Railway station in Bærum, Norway

Strand Station (Strand holdeplass) was a railway station situated at Strand in Bærum, Norway, on the Drammen Line. The station, located 8.78 km from Oslo West Station, was served by Oslo Commuter Rail trains of the Norwegian State Railways. Ramstad opened on 1 November 1931 with two simple side platforms. Ticket sales remained until 1964. The station was one of several closed on 3 July 1973 as part of a service upgrade to speed up local trains on the Drammen Line.

==History==
The neighborhood of Strand did not receive a station on the Drammen Line when it opened on 7 October 1872. However, from 1874 it was served by Høvik Station and from 1884 Stabekk Station. From the 1930s a series of bus routes were established from the area and to attract people to take the train, NSB introduced three new stations on the Drammen Line between Sandvika and Lysaker, all which opened on 1 November 1931. In addition to Strand, this consisted of Ramstad Station and Myra Station. From 1932 to 26 January 1964 the station had a private ticket sales office.

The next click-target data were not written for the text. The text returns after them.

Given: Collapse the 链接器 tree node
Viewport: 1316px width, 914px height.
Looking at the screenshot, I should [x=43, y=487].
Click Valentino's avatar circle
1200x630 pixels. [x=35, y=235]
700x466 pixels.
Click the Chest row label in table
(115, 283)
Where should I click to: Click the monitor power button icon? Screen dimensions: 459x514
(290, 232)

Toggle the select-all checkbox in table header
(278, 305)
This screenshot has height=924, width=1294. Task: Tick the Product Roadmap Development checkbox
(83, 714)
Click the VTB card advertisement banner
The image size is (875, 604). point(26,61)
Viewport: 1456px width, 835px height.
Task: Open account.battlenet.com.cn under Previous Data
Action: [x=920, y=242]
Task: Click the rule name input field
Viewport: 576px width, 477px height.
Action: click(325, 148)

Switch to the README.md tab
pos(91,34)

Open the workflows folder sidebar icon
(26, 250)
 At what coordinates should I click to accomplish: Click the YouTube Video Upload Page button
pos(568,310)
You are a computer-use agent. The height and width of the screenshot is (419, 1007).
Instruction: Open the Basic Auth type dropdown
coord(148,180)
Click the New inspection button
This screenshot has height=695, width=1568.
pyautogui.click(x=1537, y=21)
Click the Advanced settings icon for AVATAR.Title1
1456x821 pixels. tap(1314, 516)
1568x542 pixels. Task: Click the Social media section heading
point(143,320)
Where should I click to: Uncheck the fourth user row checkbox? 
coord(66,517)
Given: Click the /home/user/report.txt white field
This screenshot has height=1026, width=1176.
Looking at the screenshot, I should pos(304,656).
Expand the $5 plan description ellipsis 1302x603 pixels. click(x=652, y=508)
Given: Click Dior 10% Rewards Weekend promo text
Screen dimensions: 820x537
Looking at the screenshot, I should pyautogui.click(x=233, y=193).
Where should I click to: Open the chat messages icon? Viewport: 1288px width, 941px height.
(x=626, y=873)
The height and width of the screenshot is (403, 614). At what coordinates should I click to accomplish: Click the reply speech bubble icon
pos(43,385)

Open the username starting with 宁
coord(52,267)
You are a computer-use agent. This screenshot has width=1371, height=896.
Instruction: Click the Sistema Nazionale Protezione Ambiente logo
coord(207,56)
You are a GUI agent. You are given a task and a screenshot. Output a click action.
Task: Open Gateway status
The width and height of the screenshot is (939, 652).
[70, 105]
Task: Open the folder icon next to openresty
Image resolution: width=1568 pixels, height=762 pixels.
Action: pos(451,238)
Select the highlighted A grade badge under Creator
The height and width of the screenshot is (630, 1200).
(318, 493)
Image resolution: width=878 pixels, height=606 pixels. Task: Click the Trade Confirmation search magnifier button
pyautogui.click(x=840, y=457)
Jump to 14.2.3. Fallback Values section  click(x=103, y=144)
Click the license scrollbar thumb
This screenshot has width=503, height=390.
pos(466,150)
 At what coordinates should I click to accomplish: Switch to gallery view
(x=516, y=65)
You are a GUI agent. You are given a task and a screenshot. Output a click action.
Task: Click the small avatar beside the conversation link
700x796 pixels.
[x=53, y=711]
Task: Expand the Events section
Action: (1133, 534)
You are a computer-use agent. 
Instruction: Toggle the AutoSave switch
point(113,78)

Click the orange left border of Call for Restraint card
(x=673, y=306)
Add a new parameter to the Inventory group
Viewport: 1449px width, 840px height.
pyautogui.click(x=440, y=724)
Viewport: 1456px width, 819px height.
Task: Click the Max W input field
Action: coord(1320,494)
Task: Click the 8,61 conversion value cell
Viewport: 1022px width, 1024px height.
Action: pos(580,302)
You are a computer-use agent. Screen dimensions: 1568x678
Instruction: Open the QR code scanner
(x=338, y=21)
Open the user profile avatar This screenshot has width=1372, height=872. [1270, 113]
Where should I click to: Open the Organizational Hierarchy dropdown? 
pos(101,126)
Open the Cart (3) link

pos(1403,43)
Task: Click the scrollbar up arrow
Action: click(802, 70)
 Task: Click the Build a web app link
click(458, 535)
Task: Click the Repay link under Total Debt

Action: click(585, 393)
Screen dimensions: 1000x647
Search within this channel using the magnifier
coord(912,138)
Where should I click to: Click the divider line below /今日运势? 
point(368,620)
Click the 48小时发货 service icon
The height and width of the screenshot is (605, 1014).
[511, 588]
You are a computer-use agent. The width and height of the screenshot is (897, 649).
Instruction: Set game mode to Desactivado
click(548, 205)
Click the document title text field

With the opening of the Lieråsen Tunnel, a new route scheme was introduced on the Drammen Line. New and faster Class 69 trains were put into service. To take advantage of this NSB also chose to close three of the stations on the line between Sandvika and Lysaker: Ramstad, Strand and Myra. This allowed the local train from Sandvika to Oslo to reduce travel time by ten minutes. The station was only located 1000 m from Høvik and 780 m from Blommenholm. Trains no longer stopped at Strand from 3 July 1973, although the station was not officially closed until August 1978.

==Facilities==
Strand Station was situated 8.74 km from Oslo West Station, equivalent to 9.77 km from Oslo Central Station. It was located at an elevation of 19 m above mean sea level in the residential neighborhood of Strand. The station featured two side platforms along a section of double track and electrified line. The station was served every thirty minutes by the Oslo Commuter Rail service between Sandvika and Oslo West Station.